Howie is a Professor and Director of Graduate Studies in the Department of Environmental Sciences, as well as a co-Director of the College Science Scholars Program, at the University of Virginia. He received his PhD in Ecology from Colorado State University in 1997 and conducted postdoctoral research at the Institute of Arctic and Alpine Research (INSTAAR) at the University of Colorado Boulder. He took his current position at the University of Virginia in 1998.

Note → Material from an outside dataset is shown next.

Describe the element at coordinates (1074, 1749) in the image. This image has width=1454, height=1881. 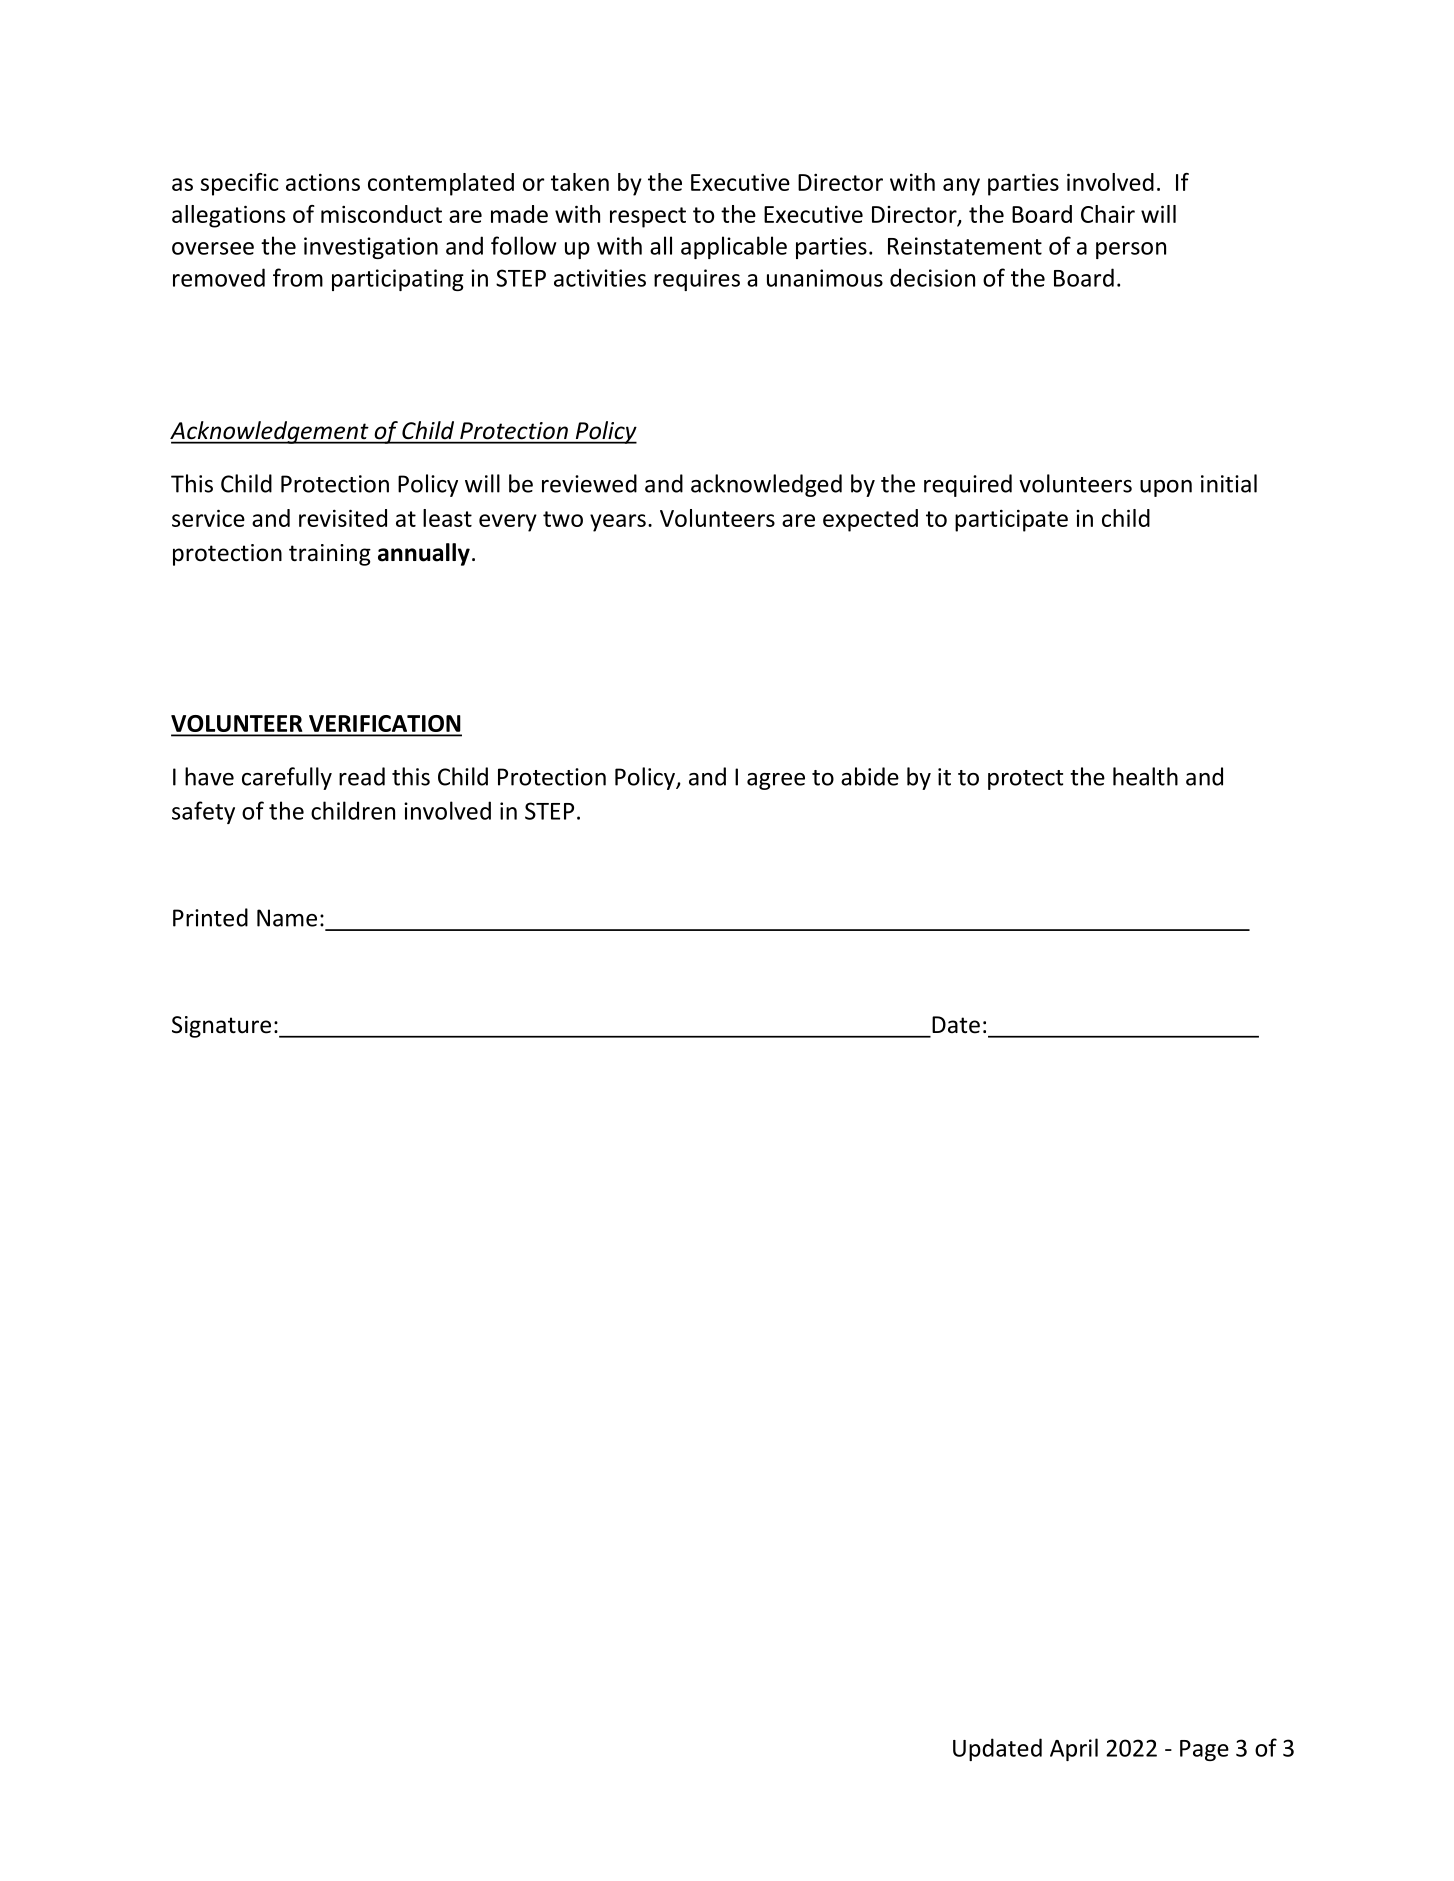
I see `April` at that location.
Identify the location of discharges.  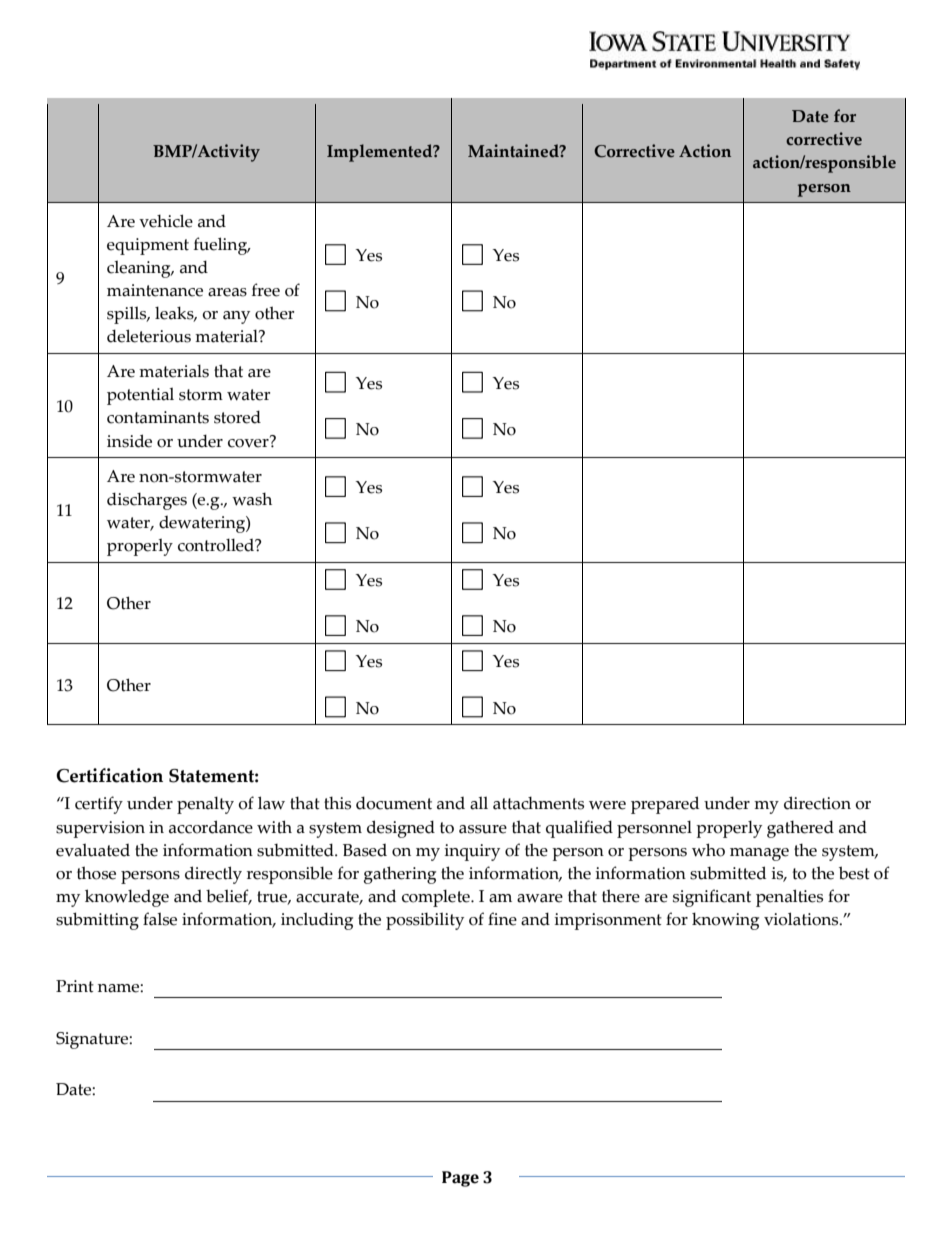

Howie is an ecosystem and plant community ecologist, with a focus on vegetation-soil-atmosphere interactions and uses a combination of fieldwork, remote sensing, and simulation modeling in his research. He studies the recent dynamics of Arctic tundra vegetation in response to changing climate and disturbances, and the effects that these vegetation changes have on other Arctic ecosystem properties. His current Arctic-related projects include the development of an Alaska Vegetation Archive; as well as synthesizing vegetation, soil, and climate data across numerous tundra locations from North America and Russia. Since 2002 Howie has returned to the field nearly every year to visit tundra sites in northern Alaska, the Canadian Archipelago, and Siberia. In addition to his research in the Arctic, Howie works in temperate ecosystems of the U.S. Mid-Atlantic. In these systems he is examining vegetation dynamics, and carbon and nitrogen cycling, along successional gradients from old-field to old-growth, as well as carbon-water interactions in topographically complex watersheds. He is also presently working on a project to examine vegetation-climate-fire interactions in the Klamath Region of the Pacific Northwest.

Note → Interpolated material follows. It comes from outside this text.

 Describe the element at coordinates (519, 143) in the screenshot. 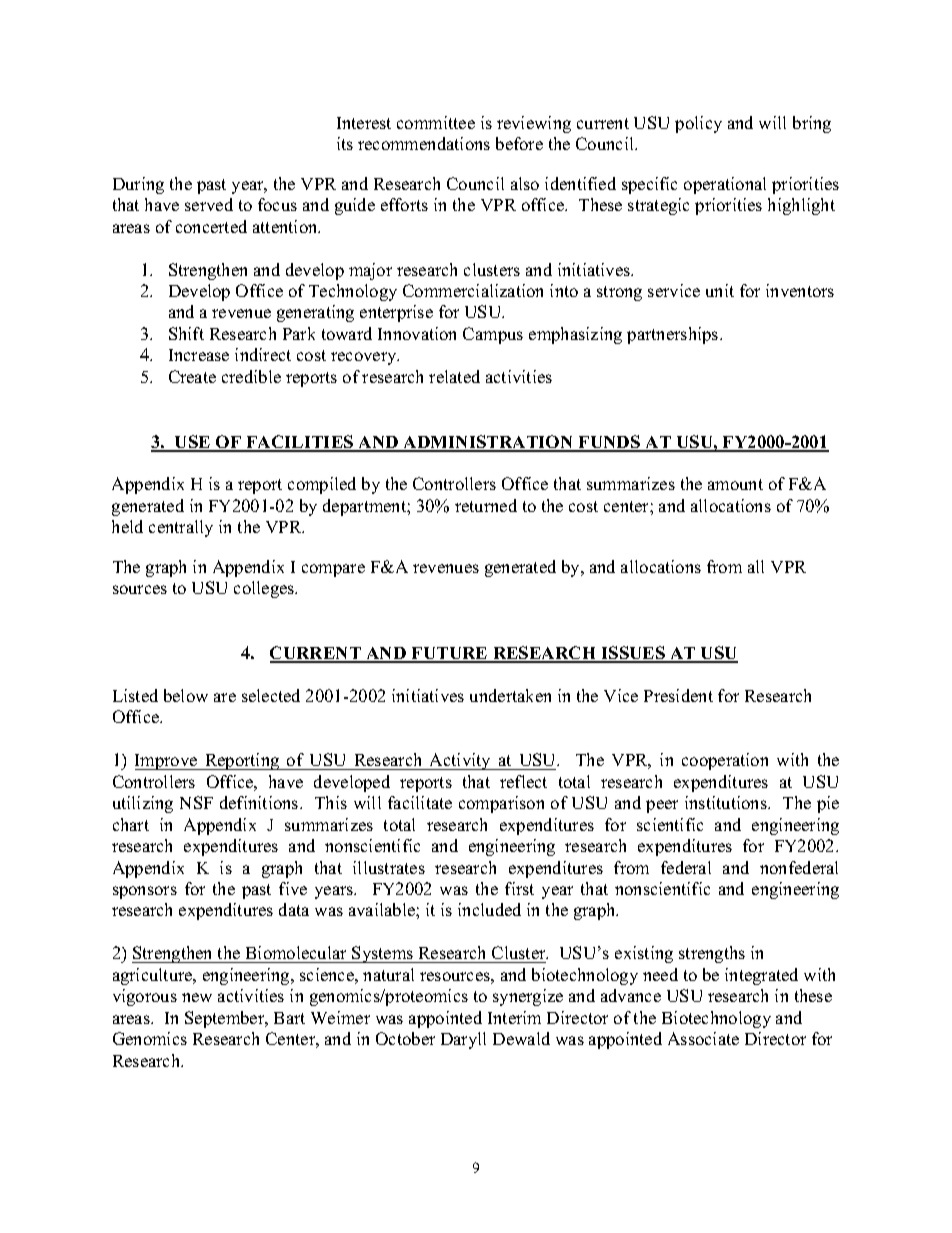

I see `before` at that location.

Howie notes that "the changes that we have seen in the Arctic over the past several decades have already begun to elicit both positive and negative feedbacks in these systems, making observations of change and inferring mechanisms for these changes challenging prospects. ARCUS has a notable history of facilitating and synthesizing Arctic research, providing tangible benefits to the scientific process. ARCUS is poised to not only continue but to strengthen these efforts over the coming years. I am happy to be serving on the ARCUS Board during this exciting time that should see the expansion of ARCUS contributions from both disciplinary and geographic perspectives."